Wenn das so wäre, dann könnte man sich schon fragen, was mit den Fördergeldern für lesbisch-schwule Projekte in den vergangenen Jahrzehnten eigentlich gemacht wurde. Vermutlich sollte man die jetzt zurückfordern.

Immerhin, jetzt gibt es endlich mal Rückenwind aus der Politik in Form einer Rede der sichtlich berührten, aber nicht unbedingt gut informierten Ministerin, die eine Förderung der Projekte HAKI und NaSowas als im Rahmen des Landesaktionsplans „Echte Vielfalt“ stehend beschreibt. „Da haben wir richtig gute Dinge gefördert!“ – wie schön. Wozu braucht es dann Petze und LSVD, die von Tuten und Blasen keine Ahnung haben? Ach nee, die Schulaufklärungsarbeit der HAKI ist gar nicht landesgefördert? Hmmm. Naja.

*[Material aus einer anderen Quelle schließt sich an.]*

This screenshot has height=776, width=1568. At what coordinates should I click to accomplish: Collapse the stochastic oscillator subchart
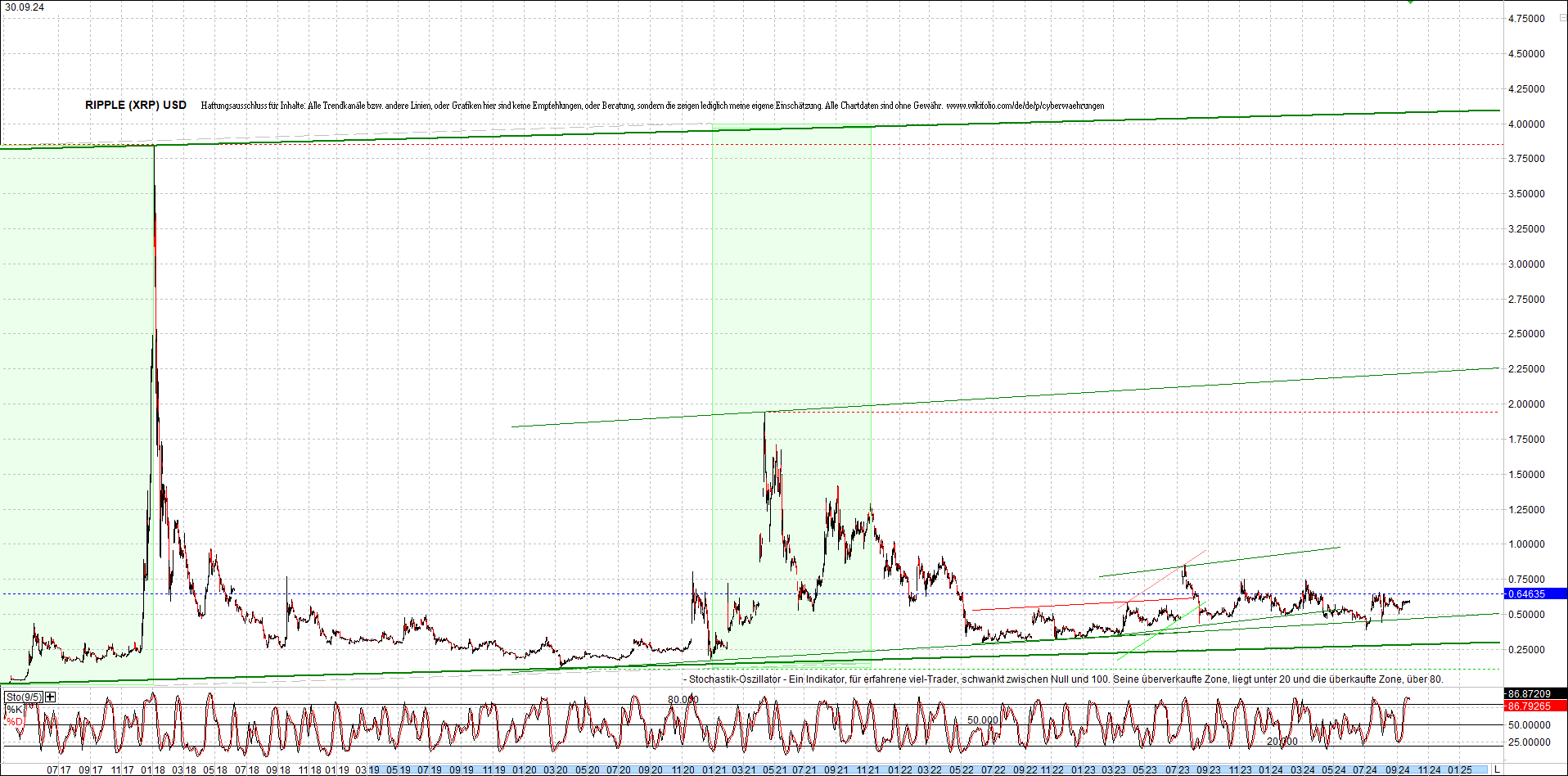pyautogui.click(x=50, y=697)
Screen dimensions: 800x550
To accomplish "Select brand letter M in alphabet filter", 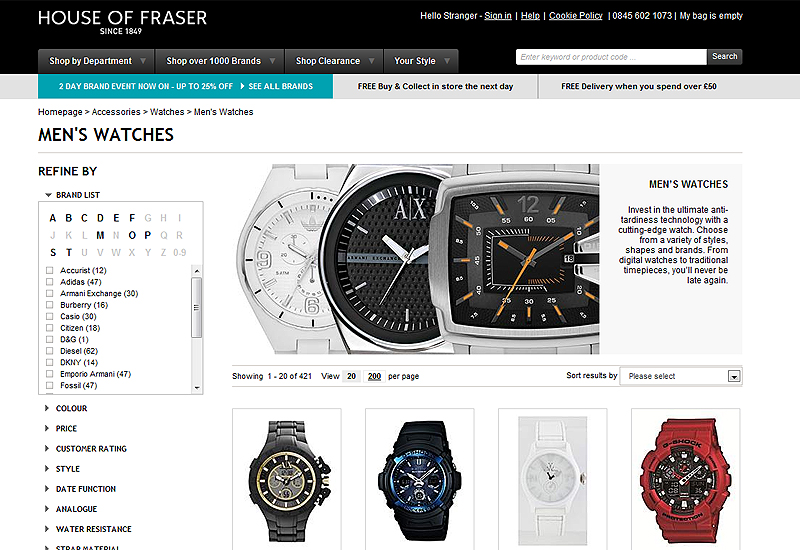I will click(100, 235).
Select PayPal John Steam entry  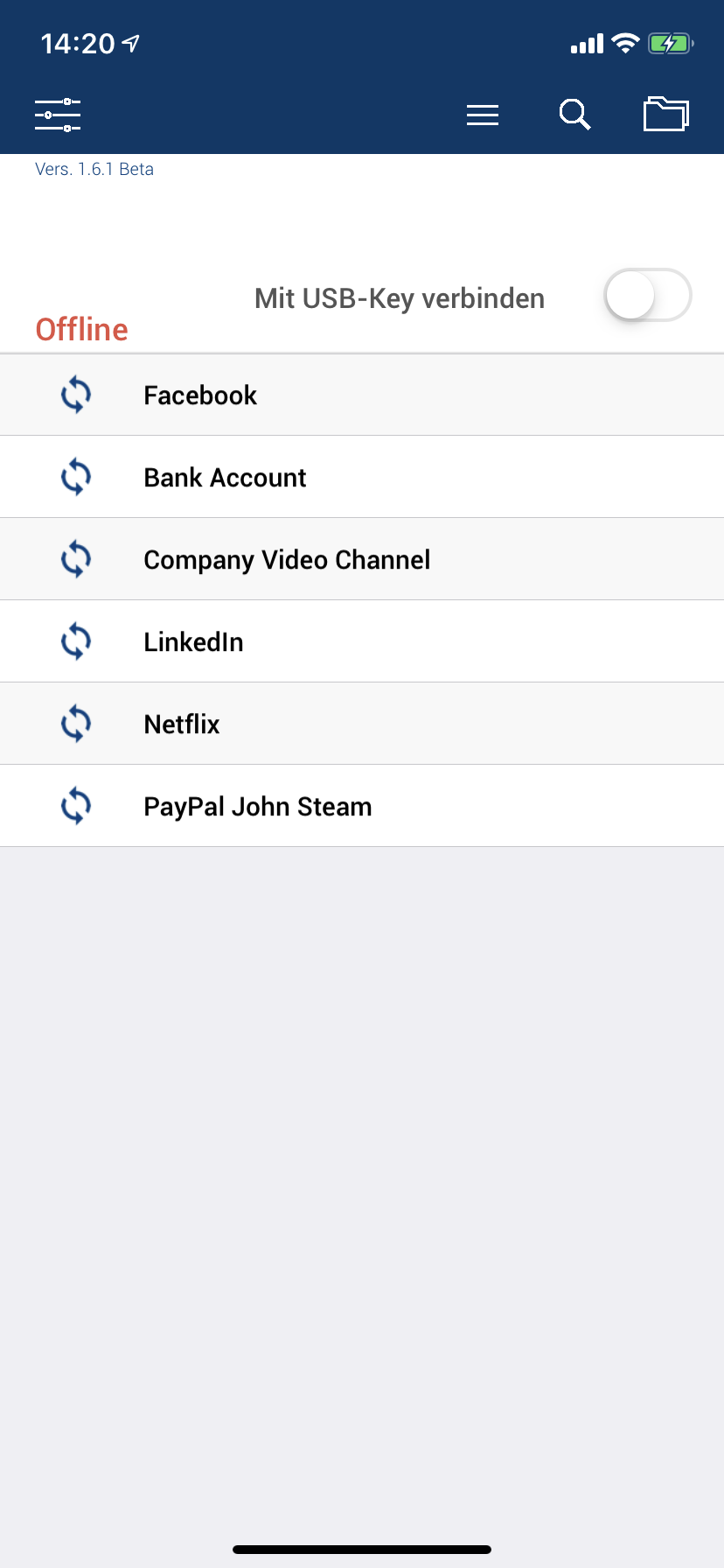pos(258,807)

Wozu also? Ich möchte das gar nicht beantworten, und ich weiß es auch nicht. Ich kann mir nicht einmal vorstellen, welche guten Gründe es gegeben haben könnte, einen inkompetenten Verband mit Geld zu bewerfen und dafür langjährig verlässlichen Partnern aus der Projektelandschaft den Boden unter den Füßen wegzuziehen. Einige lautere Stimmen aus den hinteren Reihen thematisieren das auch – unter anderem eine lesbische Lehrerin, die in der GEW lange an der Erstellung von Arbeitseinheiten für den Schulunterricht mitgearbeitet hat und sichtlich stolz auf das Ergebnis ihrer Arbeit ist. Sie sieht die Arbeit der GEW-Fachgruppe durch die Petze und den LSVD entwertet. Überraschend n diesem Zusammenhang: Auch Frau Schele ist sichtlich darüber irritiert, dass zu diesem Thema schon viele Vorarbeiten geleistet wurden. Es hatte ihr wohl auch niemand gesagt.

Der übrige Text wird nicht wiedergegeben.